• _Texto de lectura_
====================

De cómo me gané un Oscar a tiempo

Buda Valirocana (detalle). Autor anónimo,
siglo XII, Nezu Museum

Por Caro Alfonso

Hace meses que vengo pensando mucho en el estrés como azote de estos tiempos; en cómo vivimos la mayoría en constante tensión; con qué alimentamos nuestro cuerpo y nuestra alma; los espacios que nos tomamos para detenernos y distendernos. Personalmente, la verdad es que ando contando la cantidad de gotas de canabis que necesito para aquietar mi mente en algunas semanas en las que me harían falta días de 48 horas. En determinados casos, pretendo apaciguarme con música de Bach o de Händell, creando reconfortantes espacios paralelos hasta que la realidad con sus demandas laborales, sociales, afectivas me pega un sacudón. Y me pregunto cuál sería el límite para tanto estrés, cuándo decir basta antes de que sea demasiado tarde.

====================

• _Conjunto de tareas_
A. Según el texto sobre el estrés, ¿con qué música intenta apaciguarse quien escribe en determinados casos?
B. Escribe la continuación del texto sobre el estrés a partir de su última oración.

Registros guardados:
====================

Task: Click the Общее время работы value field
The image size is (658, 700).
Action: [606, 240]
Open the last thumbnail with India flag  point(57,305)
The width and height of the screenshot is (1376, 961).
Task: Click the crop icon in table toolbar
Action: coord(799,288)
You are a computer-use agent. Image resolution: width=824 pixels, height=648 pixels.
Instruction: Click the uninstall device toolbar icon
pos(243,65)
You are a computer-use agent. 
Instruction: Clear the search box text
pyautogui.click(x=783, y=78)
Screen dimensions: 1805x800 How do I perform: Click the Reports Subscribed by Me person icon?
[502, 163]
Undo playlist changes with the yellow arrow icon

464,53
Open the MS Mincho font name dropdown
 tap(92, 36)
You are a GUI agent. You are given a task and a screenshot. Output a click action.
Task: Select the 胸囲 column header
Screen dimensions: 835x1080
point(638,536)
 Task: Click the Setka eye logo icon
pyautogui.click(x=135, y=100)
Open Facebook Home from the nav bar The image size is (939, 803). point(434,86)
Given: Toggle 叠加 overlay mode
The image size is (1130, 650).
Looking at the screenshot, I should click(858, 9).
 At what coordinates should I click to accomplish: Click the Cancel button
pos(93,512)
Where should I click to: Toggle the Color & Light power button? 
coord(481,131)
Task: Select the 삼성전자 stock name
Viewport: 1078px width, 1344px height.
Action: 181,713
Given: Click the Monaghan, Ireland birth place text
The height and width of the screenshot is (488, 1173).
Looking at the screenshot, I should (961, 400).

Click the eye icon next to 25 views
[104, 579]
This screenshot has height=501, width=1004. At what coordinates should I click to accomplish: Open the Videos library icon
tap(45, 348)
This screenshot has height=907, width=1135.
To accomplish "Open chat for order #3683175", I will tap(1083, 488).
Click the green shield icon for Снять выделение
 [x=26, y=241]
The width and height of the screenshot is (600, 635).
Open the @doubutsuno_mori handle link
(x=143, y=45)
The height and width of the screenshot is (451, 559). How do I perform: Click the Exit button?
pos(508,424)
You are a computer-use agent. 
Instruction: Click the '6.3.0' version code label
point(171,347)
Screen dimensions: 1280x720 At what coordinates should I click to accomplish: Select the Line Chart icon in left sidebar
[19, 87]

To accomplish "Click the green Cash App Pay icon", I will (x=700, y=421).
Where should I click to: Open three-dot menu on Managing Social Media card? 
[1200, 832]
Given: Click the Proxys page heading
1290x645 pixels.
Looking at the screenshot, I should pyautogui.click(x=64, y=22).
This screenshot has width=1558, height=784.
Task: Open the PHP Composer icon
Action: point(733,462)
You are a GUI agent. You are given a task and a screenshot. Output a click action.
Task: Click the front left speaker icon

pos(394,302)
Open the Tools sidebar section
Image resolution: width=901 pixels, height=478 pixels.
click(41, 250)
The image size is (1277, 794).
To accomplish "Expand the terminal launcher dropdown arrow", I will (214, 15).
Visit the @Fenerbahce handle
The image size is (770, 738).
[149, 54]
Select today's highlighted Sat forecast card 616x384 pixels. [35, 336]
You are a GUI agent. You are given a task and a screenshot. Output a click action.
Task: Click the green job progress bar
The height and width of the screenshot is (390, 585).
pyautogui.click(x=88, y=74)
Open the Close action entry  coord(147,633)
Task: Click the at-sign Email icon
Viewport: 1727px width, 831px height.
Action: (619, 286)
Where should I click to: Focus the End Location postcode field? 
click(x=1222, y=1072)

====================

• _Respuestas_
A. Con música de Bach o de Händell.

B.
Más que nunca, este año quise idear una rutina para alcanzar una cierta cuota de paz. Pero los requerimientos de mi trabajo se acumulan y logran superarme. Por la noche, las cosas pendientes siguen dando vueltas en mi cabeza, como los móviles en las cunas de los bebés. A veces hago el vano intento de distraer al insomnio y me alejo de las pantallas al llegar la medianoche... Así, llegan las cinco de la mañana y sigo contando ovejas, aflojando la mandíbula, haciendo respiración profunda. Pero puede más la ansiedad por conciliar el elusivo sueño, la preocupación por el cansancio acumulado que me afectará al día siguiente. Si al menos esta o aquella noche en vela me sirvieran para adelantar trabajo, pero no suele suceder. A veces, harta de dar vueltas en la cama, me levanto y empiezo con mis tareas demasiado temprano, con la fantasía de que por la noche, agotada, dormiré como un lirón. Me trato como a un bebé, ceno temprano y hasta puedo darme un baño de inmersión con manzanilla y lavanda antes de meterme en la cama. Y así pasan los días, con reiterados estados explosivos por falta de suficiente sueño.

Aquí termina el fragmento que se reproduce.